ENTRIES SHOWN START

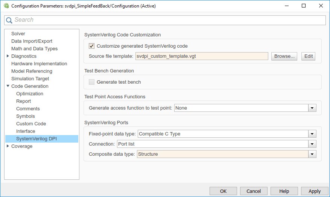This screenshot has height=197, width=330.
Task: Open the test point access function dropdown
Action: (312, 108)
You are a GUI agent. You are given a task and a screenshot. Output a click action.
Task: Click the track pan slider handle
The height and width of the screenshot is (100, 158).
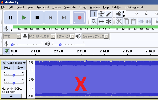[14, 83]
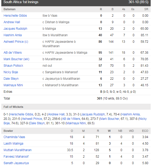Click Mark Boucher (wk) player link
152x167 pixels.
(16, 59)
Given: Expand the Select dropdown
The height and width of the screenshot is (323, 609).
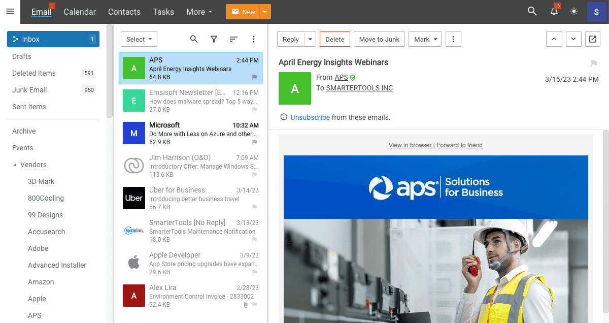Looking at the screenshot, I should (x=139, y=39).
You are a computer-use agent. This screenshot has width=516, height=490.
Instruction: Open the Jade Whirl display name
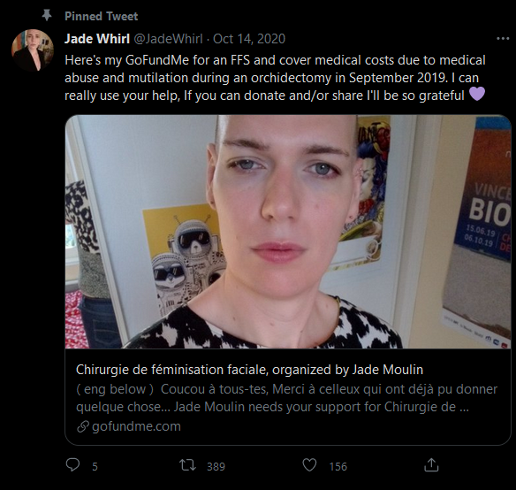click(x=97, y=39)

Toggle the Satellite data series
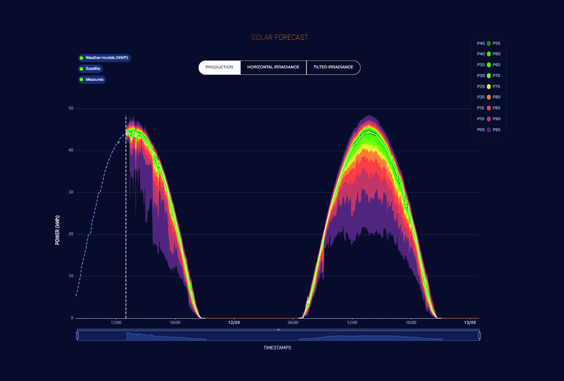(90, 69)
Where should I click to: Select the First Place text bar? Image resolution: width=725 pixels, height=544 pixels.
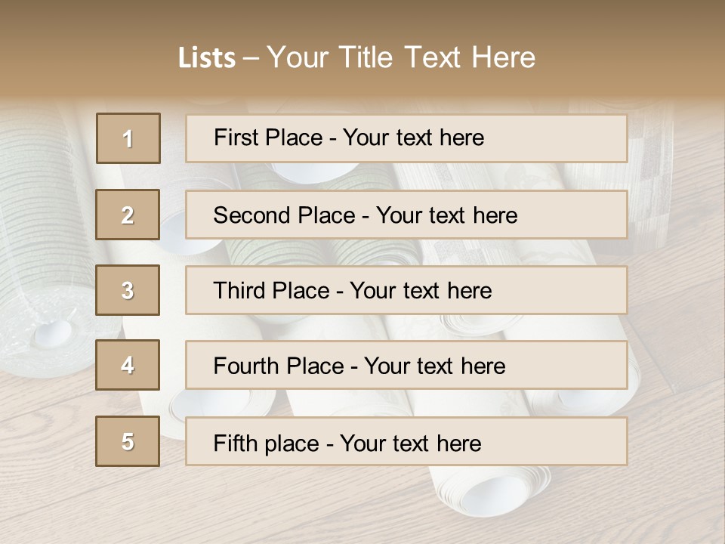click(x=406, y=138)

ENTRIES SHOWN END
ENTRIES SHOWN START

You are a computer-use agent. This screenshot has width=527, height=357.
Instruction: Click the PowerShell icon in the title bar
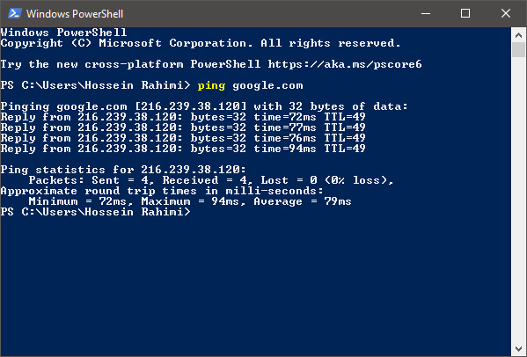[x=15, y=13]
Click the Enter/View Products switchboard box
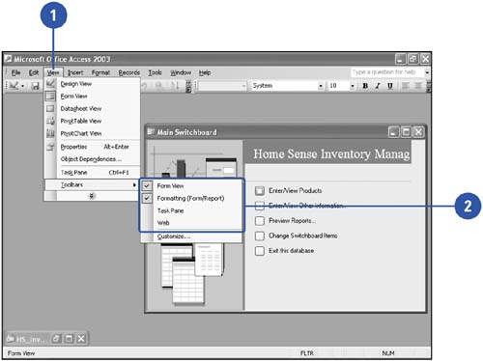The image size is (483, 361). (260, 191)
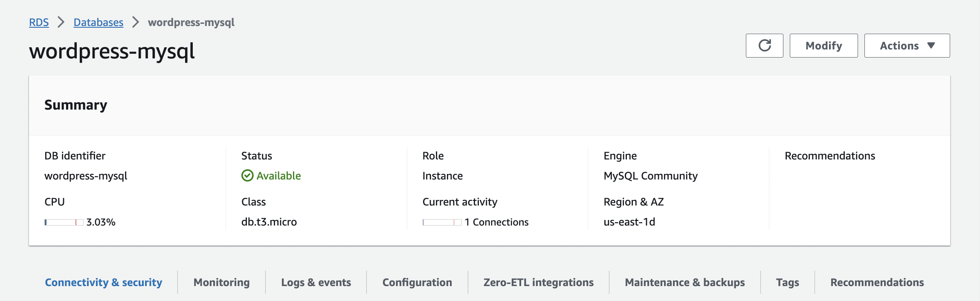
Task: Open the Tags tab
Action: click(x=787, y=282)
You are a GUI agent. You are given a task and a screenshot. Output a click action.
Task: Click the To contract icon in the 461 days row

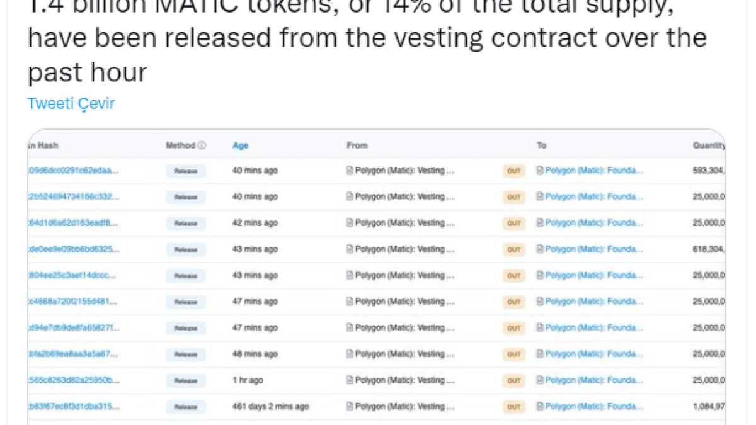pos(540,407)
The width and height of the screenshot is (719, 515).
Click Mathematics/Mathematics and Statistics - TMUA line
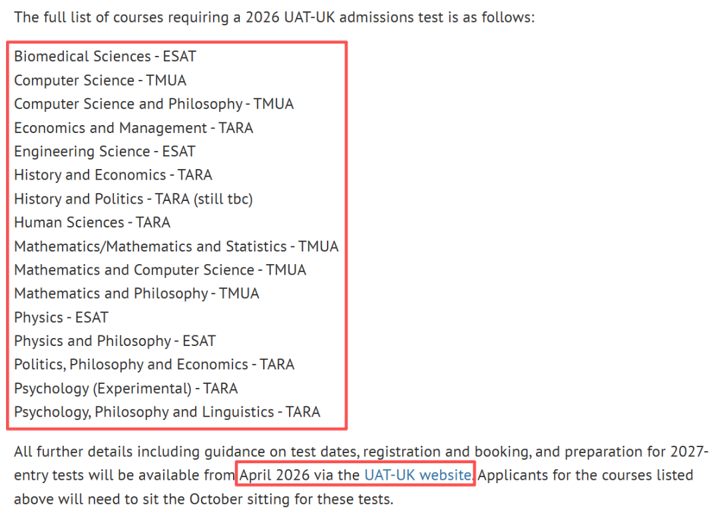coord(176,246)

ENTRIES SHOWN END

WORK INSTRUCTION: Lines with "computer": return each one from the data above.

YOUR SOLUTION:
You are a computer-use agent. This screenshot has width=516, height=490.
You are a computer-use agent. This screenshot has width=527, height=357.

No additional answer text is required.